Museography: teaching of methods and techniques in museum materials (e.g. objects like pottery, stone objects etc.) will include major aspects of preliminary elaboration (physical protection) of objects and their further processing in terms of analyses of their structure, raw materials, state of preservation, reconstructive potential and requirements, production technology, use-wear analysis. This part of the course will be taught in the laboratories (‘conservation workshops’) of the Belgrade National Museum in Kladovo, predominantly by the expert staff of the museum assisted with experts from other partners (Universities of Belgrade, Ljubljana, and Zagreb). The principal goal is to teach students how to museographically handle the materials (i.e. museum objects), provide their long-term physical protection and structural stability, adequately record the objects, and to perform analyses for a more detailed understanding of the object’s physical/material characteristics.
Museum communication: The aim is to train students in major issues and concepts in museum communication and presentation of cultural heritage. Here the role of STEM sciences is mostly in exploring the potentials of modern digital techniques of presentation (Virtual reality, 3D modeling, virtual reconstructions, enhanced reality etc.). Various cases of such museum presentations will be presented to the students, and their potential thoroughly analysed and discussed. This part of the course will be taught by the museological experts from the Belgrade National Museum assisted by the experts from the Universities of Ljubljana, Zagreb, Belgrade, and Sarajevo.

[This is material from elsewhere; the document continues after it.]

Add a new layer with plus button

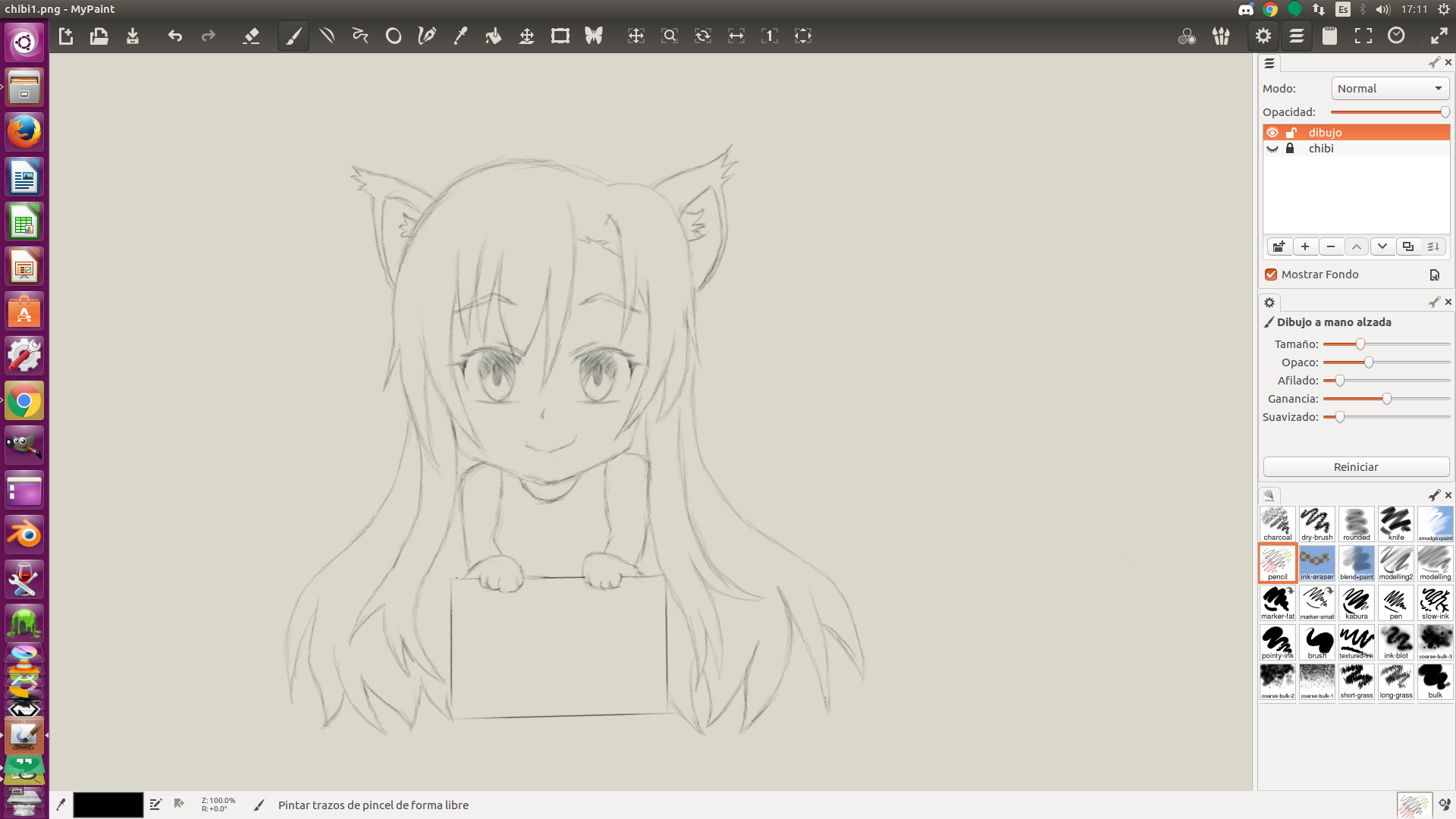click(x=1304, y=246)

The course will also take the advantage that near its venues is the Roman site of Diana (military and civil settlement on the Roman limes). This site has been extensively researched in the past, and parts of it reconstructed for the presentation purposes. The site will serve as a training polygon for discussion on issues of presentation of heritage in the form of open-air parks. One of the tasks the students would have to accomplish will be making a small exhibition on the topic related to this course.